Note that we do something similar in English if we phrase the original sentence as "Dogs are fond of you." Then the question can be formed by inverting, like this:
- Are dogs fond of you? (Note that this uses the same order as "Dogs are fond of you" except that "dogs" and "are" are swapped.)
Method 3: Some languages form a question by adding one or more special words at the beginning or end of the sentence. Polish does it by adding "Czy" at the start of the sentence. French can do it by adding "Est-ce que" at the start of the sentence. Japanese does it by adding "ka" at the end of the sentence. Mandarin Chinese does it by adding "ma" at the end of the sentence. And English can do that as well by adding "Do" (or sometimes "Does") at the beginning, like this:
- Do dogs love you?
(Please realize that I'm not trying to say that one method is the correct method, and that all the others are incorrect. Instead, understand that every language has its own method(s) of turning a sentence into a yes/no question, and that those methods must be learned when learning a new language.)

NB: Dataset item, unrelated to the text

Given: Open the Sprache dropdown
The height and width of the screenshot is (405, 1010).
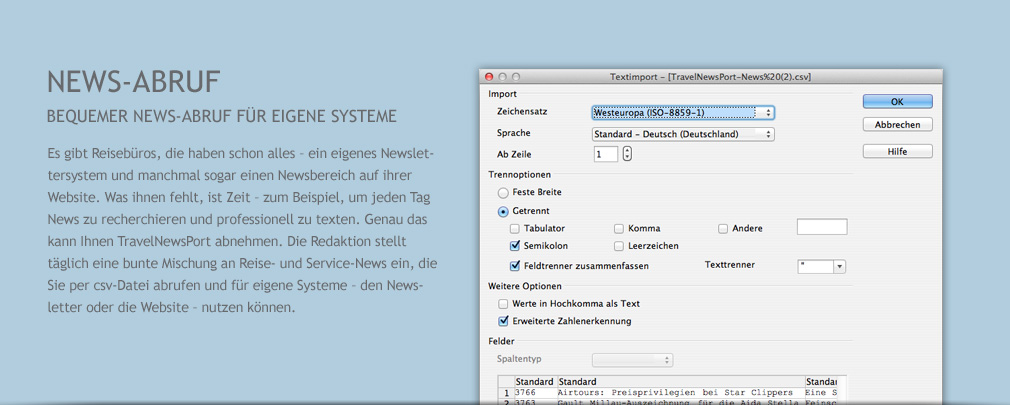Looking at the screenshot, I should pos(683,134).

Note that English supports, in some form, all three methods. (The same can be said for French.) I won't explain the cases where English supports some methods over others, since it's not English you're trying to learn, but Esperanto.
So, back to Esperanto: Which method does Esperanto support?
It supports Method 3 in that to turn a sentence into a question, you add "Ĉu" at the beginning of a sentence, like this:
- Original sentence: Hundoj amas vin. (Dogs love you.)
- Question: Ĉu hundoj aman vin? (Do dogs love you?)
Whereas in English, sometimes you use Method 1, or Method 2, or Method 3, in Esperanto all you have to do is add "Ĉu" at the beginning of the sentence to turn it into a question.
Let's go over these three examples in English, and see how Esperanto handles them:
- Turn this into a question: Li estas ĉi tie. (He is here.)
- English: He is here? (we simply put "?" at the end)
Esperanto: Ĉu li estas ĉi tie? (we added "Ĉu" at the beginning)
Turn this into a question: Hundoj manĝas. (Dogs are eating.)
- English: Are dogs eating? (we swapped "dogs" and "are")
Esperanto: Ĉu hundoj manĝas? (we added "Ĉu" at the beginning)
Turn this into a question: Vi amas min. (You love me.)
- English: Do you love me? (we added "Do" at the beginning)
- Esperanto: Ĉu vi amas min? (we added "Ĉu" at the beginning)
Notice that in these examples, we did something different in English, but in Esperanto we always added "Ĉu" at the beginning.
Since English employs several different methods of forming yes/no questions, it can sometimes be tricky for us native-English speakers to remember to use "Ĉu" at the beginning of yes/no questions in Esperanto.
I know that I often forgot to use "Ĉu" when I was first learning Esperanto. But the more I practiced using "Ĉu", the easier it became for me.